[Task data]
=======

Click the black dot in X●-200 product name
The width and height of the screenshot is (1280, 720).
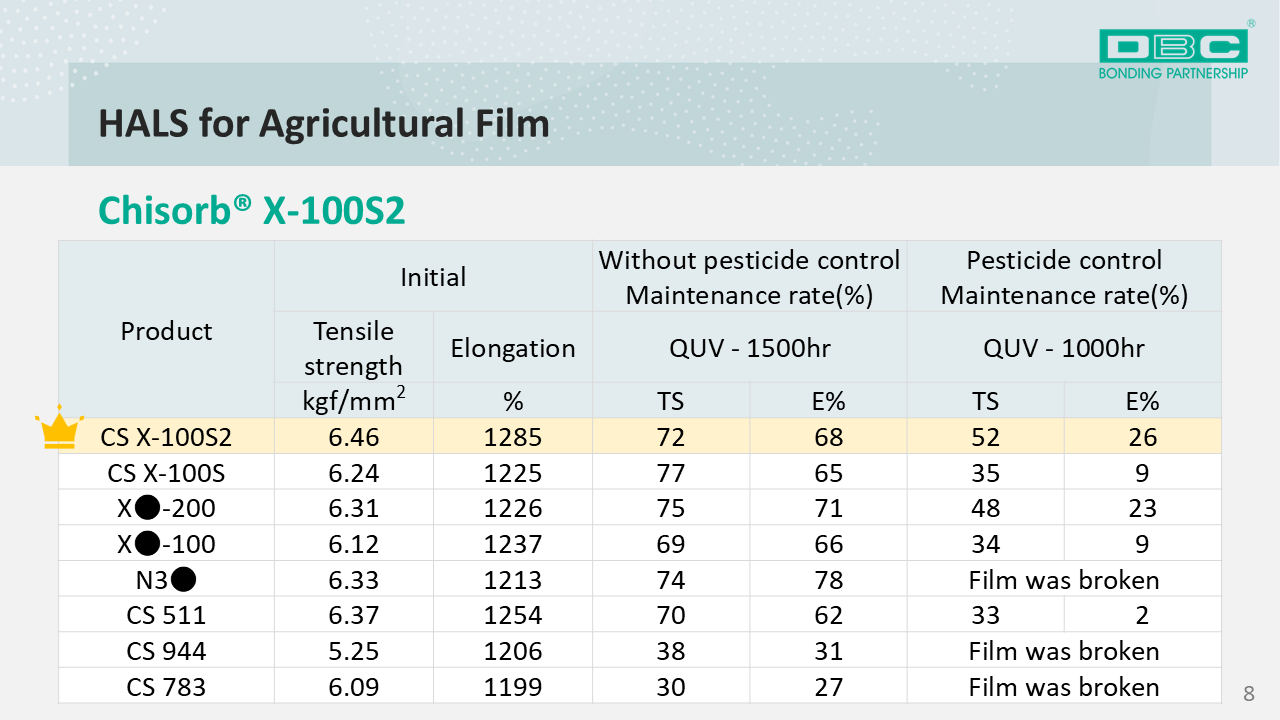tap(146, 508)
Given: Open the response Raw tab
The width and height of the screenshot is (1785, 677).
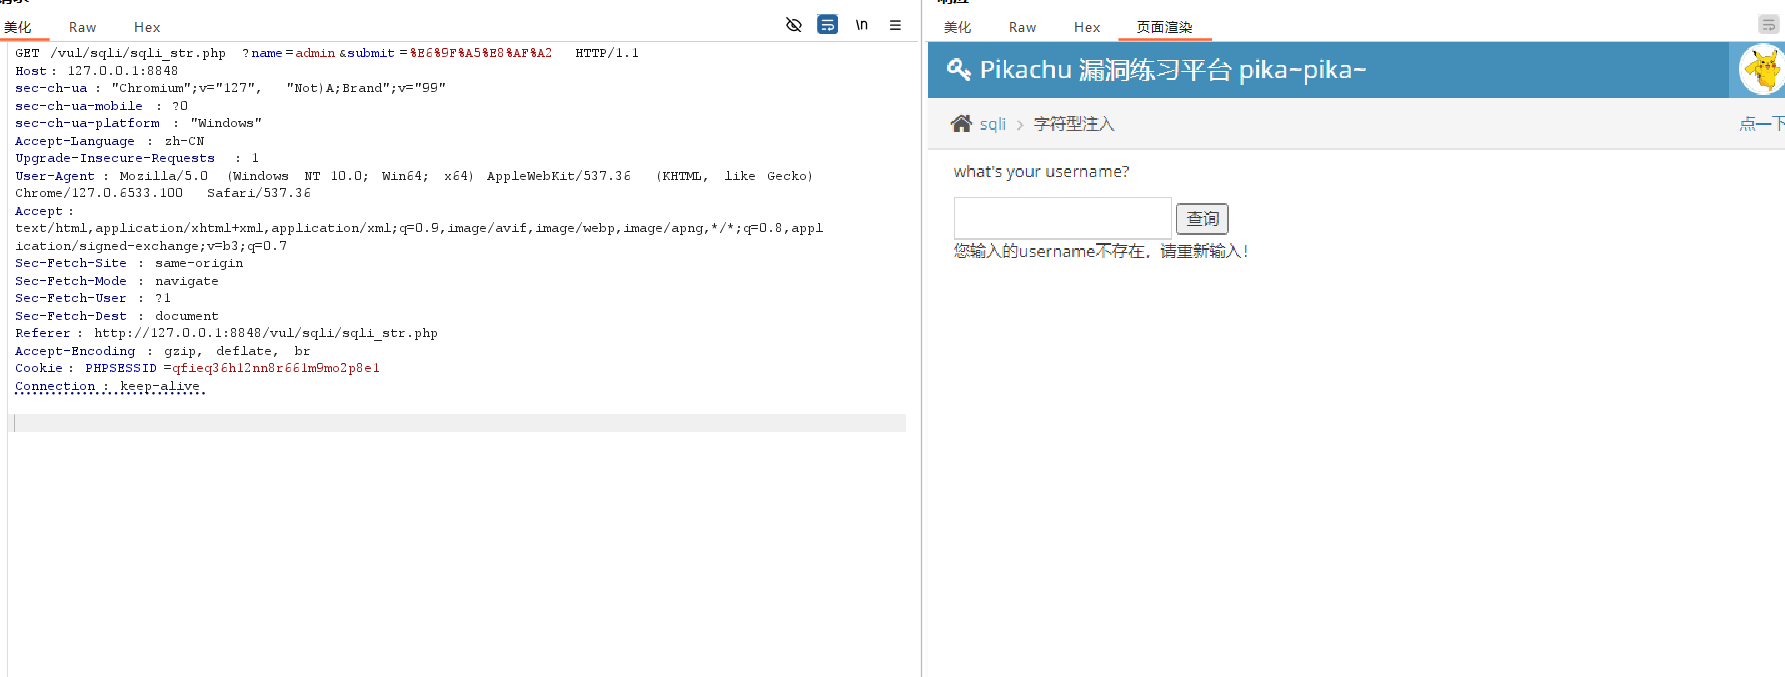Looking at the screenshot, I should point(1022,27).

=======

[Given instruction]
Set down each line of the material above word for word, leaving out the pictures.

[Problem solution]
Click the black dot in X●-200 product name
The width and height of the screenshot is (1280, 720).
tap(146, 508)
Given: Open the response Raw tab
The width and height of the screenshot is (1785, 677).
Looking at the screenshot, I should point(1022,27).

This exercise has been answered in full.